_THE EXERCISE_
Update the items below by replacing every occurrence of "Where should I click to" with "Where do I click to", leaving all other text unchanged.

_Stored data entries_
# # # # # # #

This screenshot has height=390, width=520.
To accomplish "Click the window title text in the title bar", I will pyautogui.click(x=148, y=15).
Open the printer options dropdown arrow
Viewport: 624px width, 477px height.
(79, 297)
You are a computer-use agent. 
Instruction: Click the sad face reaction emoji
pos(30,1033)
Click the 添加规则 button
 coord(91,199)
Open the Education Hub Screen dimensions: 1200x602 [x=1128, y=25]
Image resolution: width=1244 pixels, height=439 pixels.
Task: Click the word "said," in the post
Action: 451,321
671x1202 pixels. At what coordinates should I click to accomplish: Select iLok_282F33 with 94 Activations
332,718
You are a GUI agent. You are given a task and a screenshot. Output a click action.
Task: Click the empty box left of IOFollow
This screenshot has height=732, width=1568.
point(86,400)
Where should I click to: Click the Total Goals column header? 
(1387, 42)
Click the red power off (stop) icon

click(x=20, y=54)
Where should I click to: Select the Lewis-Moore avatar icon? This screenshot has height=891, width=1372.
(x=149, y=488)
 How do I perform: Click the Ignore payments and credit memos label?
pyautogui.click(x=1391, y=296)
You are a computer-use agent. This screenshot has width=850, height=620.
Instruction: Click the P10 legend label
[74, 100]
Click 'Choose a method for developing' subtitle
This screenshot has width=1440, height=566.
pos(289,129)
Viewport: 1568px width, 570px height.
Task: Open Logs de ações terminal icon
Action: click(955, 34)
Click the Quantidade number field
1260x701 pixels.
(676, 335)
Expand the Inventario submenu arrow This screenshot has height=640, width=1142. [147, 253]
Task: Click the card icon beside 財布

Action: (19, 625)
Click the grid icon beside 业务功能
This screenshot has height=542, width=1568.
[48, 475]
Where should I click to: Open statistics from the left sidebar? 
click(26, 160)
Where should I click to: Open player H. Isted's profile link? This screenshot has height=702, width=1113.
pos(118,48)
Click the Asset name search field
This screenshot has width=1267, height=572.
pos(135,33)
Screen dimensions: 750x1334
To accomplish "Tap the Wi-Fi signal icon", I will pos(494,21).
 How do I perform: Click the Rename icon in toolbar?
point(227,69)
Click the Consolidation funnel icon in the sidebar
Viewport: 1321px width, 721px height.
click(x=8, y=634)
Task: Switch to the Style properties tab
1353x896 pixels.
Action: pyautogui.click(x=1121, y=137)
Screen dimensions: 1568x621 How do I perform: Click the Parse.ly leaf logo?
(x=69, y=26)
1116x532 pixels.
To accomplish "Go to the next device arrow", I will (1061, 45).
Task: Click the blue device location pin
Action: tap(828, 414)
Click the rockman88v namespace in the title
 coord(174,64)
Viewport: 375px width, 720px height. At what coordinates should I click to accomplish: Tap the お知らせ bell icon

# # # # # # #

_FINAL RESULT_
This screenshot has height=390, width=520.
To accomplish "Click the window title text in the title bar", I will pyautogui.click(x=148, y=15).
Open the printer options dropdown arrow
Viewport: 624px width, 477px height.
(79, 297)
You are a computer-use agent. 
Instruction: Click the sad face reaction emoji
pos(30,1033)
Click the 添加规则 button
 coord(91,199)
Open the Education Hub Screen dimensions: 1200x602 [x=1128, y=25]
Image resolution: width=1244 pixels, height=439 pixels.
Task: Click the word "said," in the post
Action: 451,321
671x1202 pixels. At what coordinates should I click to accomplish: Select iLok_282F33 with 94 Activations
332,718
You are a GUI agent. You are given a task and a screenshot. Output a click action.
Task: Click the empty box left of IOFollow
This screenshot has height=732, width=1568.
point(86,400)
Where do I click to: Click the Total Goals column header? 
(1387, 42)
Click the red power off (stop) icon

click(x=20, y=54)
Where do I click to: Select the Lewis-Moore avatar icon? This screenshot has height=891, width=1372.
(x=149, y=488)
 How do I perform: Click the Ignore payments and credit memos label?
pyautogui.click(x=1391, y=296)
You are a computer-use agent. This screenshot has width=850, height=620.
Instruction: Click the P10 legend label
[74, 100]
Click 'Choose a method for developing' subtitle
This screenshot has width=1440, height=566.
pos(289,129)
Viewport: 1568px width, 570px height.
Task: Open Logs de ações terminal icon
Action: click(955, 34)
Click the Quantidade number field
1260x701 pixels.
(676, 335)
Expand the Inventario submenu arrow This screenshot has height=640, width=1142. [147, 253]
Task: Click the card icon beside 財布

Action: (19, 625)
Click the grid icon beside 业务功能
This screenshot has height=542, width=1568.
[48, 475]
Where do I click to: Open statistics from the left sidebar? 
click(26, 160)
Where do I click to: Open player H. Isted's profile link? This screenshot has height=702, width=1113.
pos(118,48)
Click the Asset name search field
This screenshot has width=1267, height=572.
pos(135,33)
Screen dimensions: 750x1334
To accomplish "Tap the Wi-Fi signal icon", I will pos(494,21).
 How do I perform: Click the Rename icon in toolbar?
point(227,69)
Click the Consolidation funnel icon in the sidebar
Viewport: 1321px width, 721px height.
click(x=8, y=634)
Task: Switch to the Style properties tab
1353x896 pixels.
Action: pyautogui.click(x=1121, y=137)
Screen dimensions: 1568x621 How do I perform: Click the Parse.ly leaf logo?
(x=69, y=26)
1116x532 pixels.
To accomplish "Go to the next device arrow", I will (1061, 45).
Task: Click the blue device location pin
Action: tap(828, 414)
Click the rockman88v namespace in the title
 coord(174,64)
Viewport: 375px width, 720px height. At what coordinates should I click to accomplish: Tap the お知らせ bell icon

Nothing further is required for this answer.